Tych lepszych chwil było więcej. Nawet teraz, już po przenosinach do Rzeszowa, kiedy czwarty krzyżyk coraz wyraźniej rysował się na karku. Komplety, kolejne rzędy "trójek" co mecz, najwyższa średnia w całej lidze, nawet przed Hancockiem. Pamiętny 15 sierpnia 2012 roku. Nie sposób nie wspomnieć. To były też początki naszego portalu, on - dość sensacyjny triumfator, niczym Adam Skórnicki cztery lata wcześniej, piękna, ciepła noc w Zielonej Górze, absolutnie luźna, żużlowa atmosfera, więc cieszyliśmy z jego sukcesu jak ze swojego, wraz ze ściskającym się z żoną i córeczką Tomaszem oraz uszczęśliwioną grupką wrocławskich kibiców. No i ten "OGÓR" uśmiechający się do nas z samego serca wielkiego graffiti ZIELONOGÓRZANIE, podczas nocnego zwiedzania "Winnego Grodu". Poszło w Polskę. Tomasz Jędrzejak - Indywidualny Mistrz Polski 2012.
Ostatni raz widzieliśmy się z panem Tomaszem pod koniec lipca, po zwycięskim ligowym meczu Stali w Rawiczu. Znowu robił na torze, co chciał, przypadek sprawił, że skończył "tylko" z 13 punktami.
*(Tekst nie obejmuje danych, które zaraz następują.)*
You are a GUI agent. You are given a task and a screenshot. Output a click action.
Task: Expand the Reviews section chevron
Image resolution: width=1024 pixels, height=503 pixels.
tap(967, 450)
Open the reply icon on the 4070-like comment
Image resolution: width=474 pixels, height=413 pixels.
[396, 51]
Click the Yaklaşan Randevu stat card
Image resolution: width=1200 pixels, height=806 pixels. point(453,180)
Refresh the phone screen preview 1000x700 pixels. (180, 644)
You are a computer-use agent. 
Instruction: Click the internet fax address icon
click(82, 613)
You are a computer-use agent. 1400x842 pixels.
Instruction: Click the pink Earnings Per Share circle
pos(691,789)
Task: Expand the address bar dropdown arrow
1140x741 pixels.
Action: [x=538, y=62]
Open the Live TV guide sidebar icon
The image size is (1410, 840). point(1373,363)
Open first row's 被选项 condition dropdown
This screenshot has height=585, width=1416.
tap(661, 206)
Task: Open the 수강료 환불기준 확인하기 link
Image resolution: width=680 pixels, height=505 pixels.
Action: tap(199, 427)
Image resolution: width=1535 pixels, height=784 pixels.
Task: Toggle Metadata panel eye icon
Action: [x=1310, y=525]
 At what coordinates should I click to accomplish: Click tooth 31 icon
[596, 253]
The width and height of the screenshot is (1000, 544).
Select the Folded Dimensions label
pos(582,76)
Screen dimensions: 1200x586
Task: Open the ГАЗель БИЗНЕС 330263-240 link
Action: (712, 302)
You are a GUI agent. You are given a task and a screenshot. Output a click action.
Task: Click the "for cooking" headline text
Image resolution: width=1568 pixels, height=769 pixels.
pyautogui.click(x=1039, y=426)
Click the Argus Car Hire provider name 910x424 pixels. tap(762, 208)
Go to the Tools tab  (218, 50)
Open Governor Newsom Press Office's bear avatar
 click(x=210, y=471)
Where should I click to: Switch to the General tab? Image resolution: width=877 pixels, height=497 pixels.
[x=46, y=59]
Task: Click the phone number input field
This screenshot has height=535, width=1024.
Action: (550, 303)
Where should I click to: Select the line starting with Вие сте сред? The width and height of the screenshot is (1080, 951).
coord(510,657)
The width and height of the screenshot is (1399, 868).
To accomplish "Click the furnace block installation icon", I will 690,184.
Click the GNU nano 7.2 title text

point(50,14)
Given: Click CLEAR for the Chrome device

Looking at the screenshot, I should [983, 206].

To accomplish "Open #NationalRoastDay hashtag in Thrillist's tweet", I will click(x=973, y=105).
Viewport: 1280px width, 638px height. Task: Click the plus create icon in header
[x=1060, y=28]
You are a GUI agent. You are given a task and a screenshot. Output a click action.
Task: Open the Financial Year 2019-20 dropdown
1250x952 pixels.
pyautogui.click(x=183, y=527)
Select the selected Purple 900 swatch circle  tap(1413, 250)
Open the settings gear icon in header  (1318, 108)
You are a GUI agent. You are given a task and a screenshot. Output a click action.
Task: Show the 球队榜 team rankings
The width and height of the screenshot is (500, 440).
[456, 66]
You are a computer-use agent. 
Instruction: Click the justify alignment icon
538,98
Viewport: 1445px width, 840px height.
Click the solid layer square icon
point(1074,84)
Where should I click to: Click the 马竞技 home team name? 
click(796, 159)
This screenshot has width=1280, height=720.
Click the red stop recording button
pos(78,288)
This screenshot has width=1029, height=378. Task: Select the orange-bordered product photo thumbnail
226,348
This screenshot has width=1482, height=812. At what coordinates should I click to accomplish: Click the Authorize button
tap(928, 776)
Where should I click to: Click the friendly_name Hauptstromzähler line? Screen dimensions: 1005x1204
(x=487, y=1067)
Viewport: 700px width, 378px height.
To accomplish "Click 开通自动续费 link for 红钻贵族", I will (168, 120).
Komentujący ten mecz Grzesiek Drozd, z którym akurat gaworzyliśmy po spotkaniu, rzucił do przemykającego między busami Tomasza wesołe: "No, całkiem nieźle, całkiem nieźle, panie Tomku...". Jędrzejak, choć widać było, że zmęczony i chyba generalnie nie tryskający tego dnia humorem, uśmiechnął się i w równie figlarnym geście "no, mogło być lepiej...", wskoczył do busa i odjechał. Dla dziennikarzy nie był łatwym rozmówcą, nie miał "parcia na szkło", elaboratów nie wygłaszał, a jak go ktoś po meczu zirytował "złym" pytaniem, potrafił się odgryźć, to z pewnością przekładało się na liczbę publikacji o jego karierze, dość niewielką w porównaniu z innymi, ale dla tych, których znał, dla swoich najbliższych, kibiców - był ciepły i pełen empatii.
Pozytywny człowiek, świetny żużlowiec. Takiego Tomasza Jędrzejaka będziemy pamiętać.